The 44-foot tall NASA Terrier-Improved Malemute rocket carried the experiments to an altitude of 99 miles before descending via a parachute and landing in the Atlantic Ocean. The experiments were recovered and will be returned to the students to begin analysis of their projects.
Designed for students to learn and apply skills in building experiments for space flight, RockSat-X is part of NASA's three-phase sounding rocket program for students.

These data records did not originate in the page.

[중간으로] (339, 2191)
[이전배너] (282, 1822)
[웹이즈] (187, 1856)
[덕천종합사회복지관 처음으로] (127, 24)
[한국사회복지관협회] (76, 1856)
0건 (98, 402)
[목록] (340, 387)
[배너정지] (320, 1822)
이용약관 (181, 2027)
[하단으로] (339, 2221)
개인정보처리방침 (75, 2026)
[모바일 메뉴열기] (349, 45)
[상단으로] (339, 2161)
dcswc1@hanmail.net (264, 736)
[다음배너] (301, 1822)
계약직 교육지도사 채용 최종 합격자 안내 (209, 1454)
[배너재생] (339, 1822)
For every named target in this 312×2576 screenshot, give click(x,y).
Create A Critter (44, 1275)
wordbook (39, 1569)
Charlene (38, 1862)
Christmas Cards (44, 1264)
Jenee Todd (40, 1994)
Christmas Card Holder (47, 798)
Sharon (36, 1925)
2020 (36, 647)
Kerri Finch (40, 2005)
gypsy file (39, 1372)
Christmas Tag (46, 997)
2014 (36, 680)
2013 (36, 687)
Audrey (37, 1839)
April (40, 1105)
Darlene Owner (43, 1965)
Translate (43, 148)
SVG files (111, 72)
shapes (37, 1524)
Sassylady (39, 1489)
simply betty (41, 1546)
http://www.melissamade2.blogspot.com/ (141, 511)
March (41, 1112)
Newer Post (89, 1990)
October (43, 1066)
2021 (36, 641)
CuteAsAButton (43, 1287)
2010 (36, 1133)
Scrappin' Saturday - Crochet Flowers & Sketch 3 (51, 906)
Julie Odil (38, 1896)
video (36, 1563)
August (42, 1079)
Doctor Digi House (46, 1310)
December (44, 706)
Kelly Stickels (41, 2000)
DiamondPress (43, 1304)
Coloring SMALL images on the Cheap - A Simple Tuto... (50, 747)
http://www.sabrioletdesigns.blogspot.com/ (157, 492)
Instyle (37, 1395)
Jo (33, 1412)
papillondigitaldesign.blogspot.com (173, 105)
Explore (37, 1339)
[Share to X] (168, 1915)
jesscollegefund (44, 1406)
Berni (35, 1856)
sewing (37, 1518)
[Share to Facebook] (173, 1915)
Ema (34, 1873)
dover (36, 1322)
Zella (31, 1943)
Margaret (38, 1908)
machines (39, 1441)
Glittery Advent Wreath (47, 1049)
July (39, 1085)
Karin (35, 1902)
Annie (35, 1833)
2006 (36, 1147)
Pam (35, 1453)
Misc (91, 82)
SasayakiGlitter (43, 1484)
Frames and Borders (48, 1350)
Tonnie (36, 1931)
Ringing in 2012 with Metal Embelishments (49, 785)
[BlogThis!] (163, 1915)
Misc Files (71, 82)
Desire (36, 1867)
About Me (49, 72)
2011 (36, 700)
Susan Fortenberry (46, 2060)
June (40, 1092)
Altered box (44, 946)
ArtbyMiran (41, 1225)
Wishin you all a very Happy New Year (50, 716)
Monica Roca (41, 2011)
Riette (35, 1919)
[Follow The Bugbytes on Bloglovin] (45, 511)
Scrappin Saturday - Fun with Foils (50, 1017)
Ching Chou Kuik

This was the 13th flight of a RockSat-X payload and the experiments were flown in conjunction with the Colorado Space Grant Consortium.
The student projects include a device to help payloads descend autonomously after an electrical failure, machine-learning applications for space robotics, a 360-degree video of a rocket's experiments and an ejection system for returning small spacecraft to Earth, among others.
A sounding rocket carrying student experiments for the RockSat-X program launched from Wallops Aug. 11, 2022, at 6:09 pm ET. The rocket carried the experiments to an altitude of 99 miles before descending via a parachute and landing in the Atlantic Ocean.https://t.co/BFSFJeTcEz pic.twitter.com/tRiXgFCMeE
— NASA Wallops (@NASA_Wallops) August 12, 2022
The next launch from Wallops is a Terrier-Improved Malemute scheduled for later this month - between 9 p.m. on August 22 and 1 a.m. on August 23. The backup launch days run through August 27. Called the Sporadic-E ElectroDynamics Demonstration (SpEED Demon) mission, it will test a science instrument package to study the ionosphere.